Robin ist im April dieses Jahres in Konstanz zur falschen Zeit am falschen Ort. Er bekommt mit, dass sich zwei Gruppen streiten und will schlichten. Dabei werden er und seine Freunde angegriffen.

Mit Stangen, Pfefferspray und Baseballschläger gehen die Täter brutal vor. Einer von ihnen schüttet stark ätzende Säure auf Robin. Es hätte jeden treffen können – die Täter hatte er nie zuvor gesehen.

Die Narben haben ihn gezeichnet – Die Freundin gibt Halt

Es folgen viele Operationen. Die Verletzungen an Haut und Seele schmerzen jeden Tag. Seine große Stütze ist Freundin Seraina. "Sie ist bei mir geblieben, hat mich aufgefangen und mir die Stärke gegeben, die ich gebraucht habe“, sagt Robin.

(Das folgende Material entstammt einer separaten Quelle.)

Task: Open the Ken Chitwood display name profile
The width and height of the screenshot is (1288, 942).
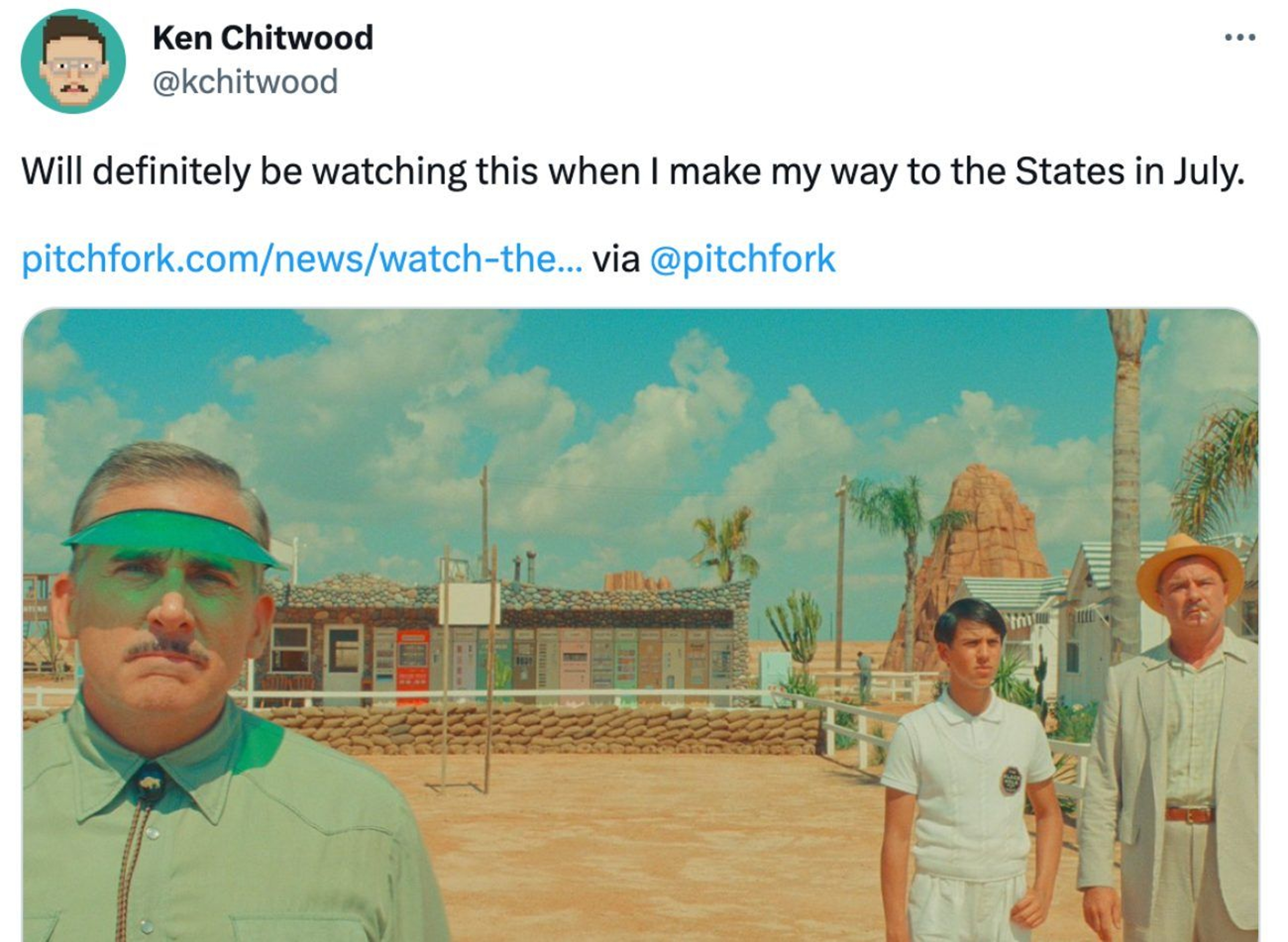Action: [x=263, y=38]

Er will nach vorne schauen. Zurzeit macht er macht im Klinikum Konstanz eine Ausbildung zum Pfleger. Auf der Kinderstation sprechen ihn die kleinen Patienten ganz direkt auf die großen Narben an. Er sagt dann, es sei ein Unfall gewesen, weil er den Kindern keine Angst machen möchte.

Täter vermindert schuldfähig

Einer der Täter bekommt vier Jahre Haft. Aufgrund einer psychischen Erkrankung sei er allerdings nur eingeschränkt schuldfähig, entschied das Gericht. Der Richter ordnete die Unterbringung in einem psychiatrischen Krankenhaus an.

Robin hofft irgendwann Schmerzensgeld zu bekommen. Wut und Hass habe er nicht.

"Schade finde ich, dass sich die Täter nicht einmal bei mir gemeldet oder sich in irgendeiner Form entschuldigt haben."